Performance warranty
The customer should seek a warranty that the supplier will provide services to a particular standard with reasonable skill and care. More specific warranties may also be sought, for example to guarantee that the incoming software will dovetail with the customer’s current systems.
Agile delivery
If the customer doesn’t have a clearly defined solution at the outset, a form of ‘agile delivery’ can facilitate this, where delivery occurs in phases. The agreement will detail only overall project scope and goals, without detailed specification. Only use this method if appropriate however, as remedies will be much more limited.
Remedies in a Software Development Agreement
If something goes wrong, what should a customer be looking at in the development agreement?
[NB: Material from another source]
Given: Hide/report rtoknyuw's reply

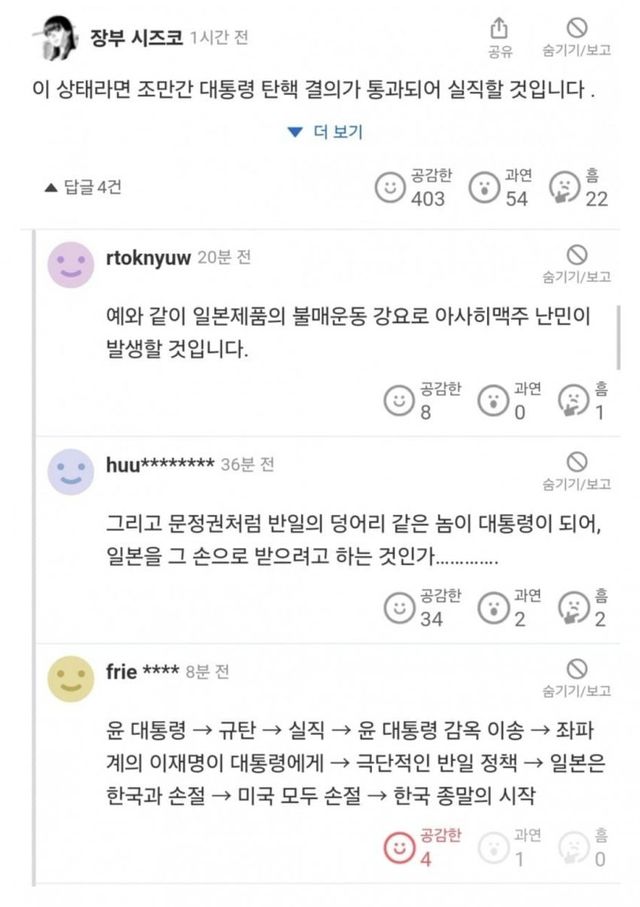Looking at the screenshot, I should click(x=577, y=254).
- Limitations: The limits the supplier places on its own potential liability at the outset, as discussed above Here is where the customer’s careful review of this clause before signing is crucial, as it may end up defining what the customer can recoup.
- Fee caps: Another one to be reviewed carefully prior to signing, as this could limit the maximum monetary amount recoverable to a figure that would bear no resemblance to the damage actually caused.
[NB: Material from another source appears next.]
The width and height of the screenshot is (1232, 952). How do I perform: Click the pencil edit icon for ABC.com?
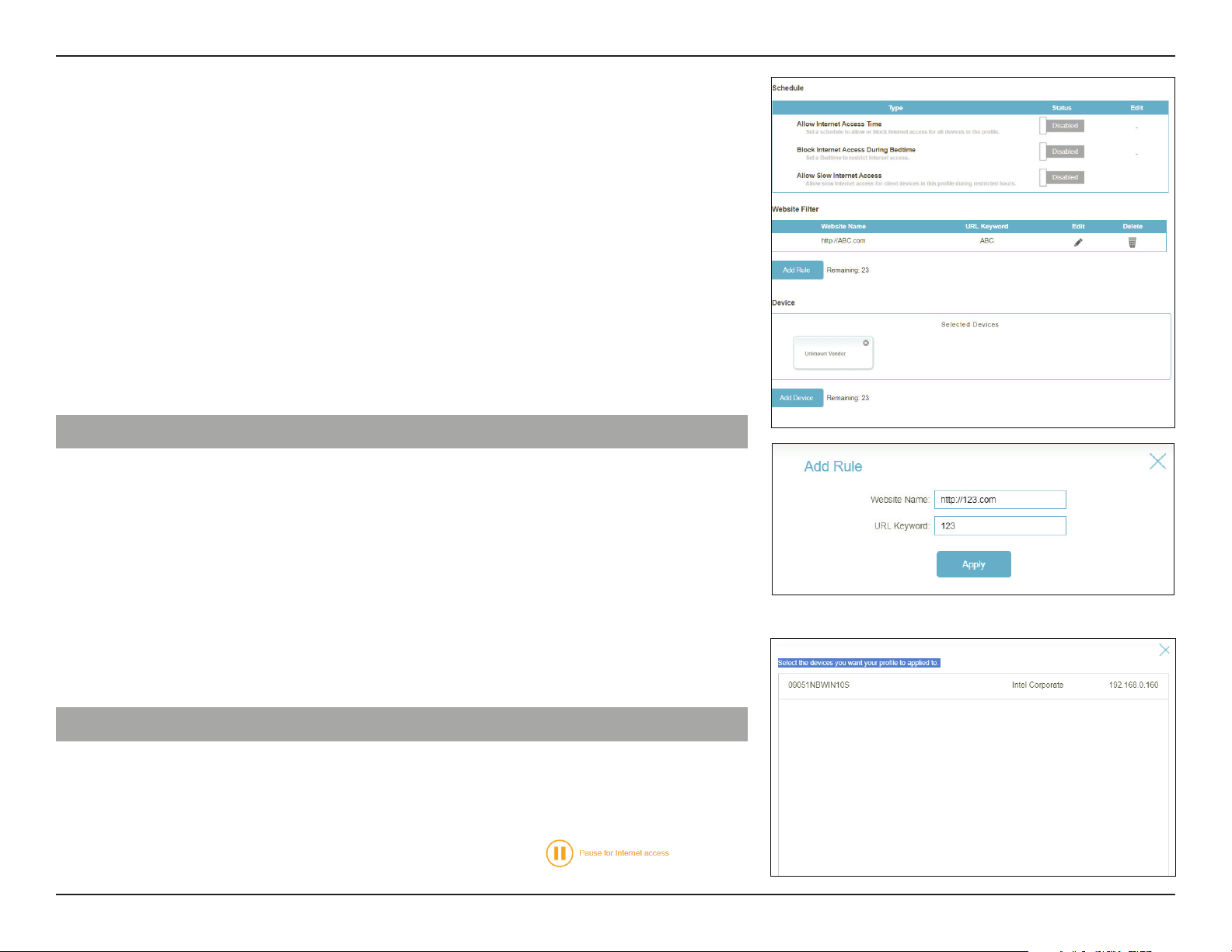click(x=1078, y=242)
- Remedies for specific occurrences: The contract may provide for pre-defined amounts to be payable if certain events occur (known as a ‘penalty clause’). If not carefully drafted, these may not be enforceable, so always get legal advice.
- Termination: Although an agreement may allow a customer to terminate in the event of a breach, this is of little use if the damage has already occurred (as with the Leaving Certificate coding error).
In Practice: Fail to Prepare…
The most important protections for a customer under a software development agreement can only be put in place at the outset – the contract itself cannot save the customer if it is not carefully prepared to meet the customer’s needs. Connie Wiseman, RDJ’s Chief Information Officer notes in relation to penalty clauses that “[a] penalty clause is of no use after an incident if the penalty award has not been accurately measured against the risk. Carrying out a second party audit on a supplier as part of the due diligence process can help to reduce the dependency on a penalty clause in a contract”.
Just as important, however, is the diligence you do on the provider of the services, as demonstrated by the Leaving Certificate results controversy. There must be significant attention given and care taken by both the legal team and the IT team designated the task of contracting with a supplier. As Connie Wiseman notes: “[d]ue diligence might inform or hint to the customer on the work processes and culture of the third party. Is the software developed in a secure safe fashion? What testing has been carried out on the software? Is there a solid update and patching procedure and notification to the client of incidents? Who owns an incident in the case of a company not providing the service or software as required?”
The IT professional’s view is important for those drafting agreement, as it gives a practical context. It reminds us that it is essential to consider if a specific remedy is workable and effective in reality.
Connie Wiseman poses a testing and sobering thought: “[d]oes your company assess key suppliers to ensure that they treat your critical business assets as they would as if it were personal data under the GDPR?”. The recent results scandal requires companies to focus their energies to be in a position to answer this question with an emphatic “yes”.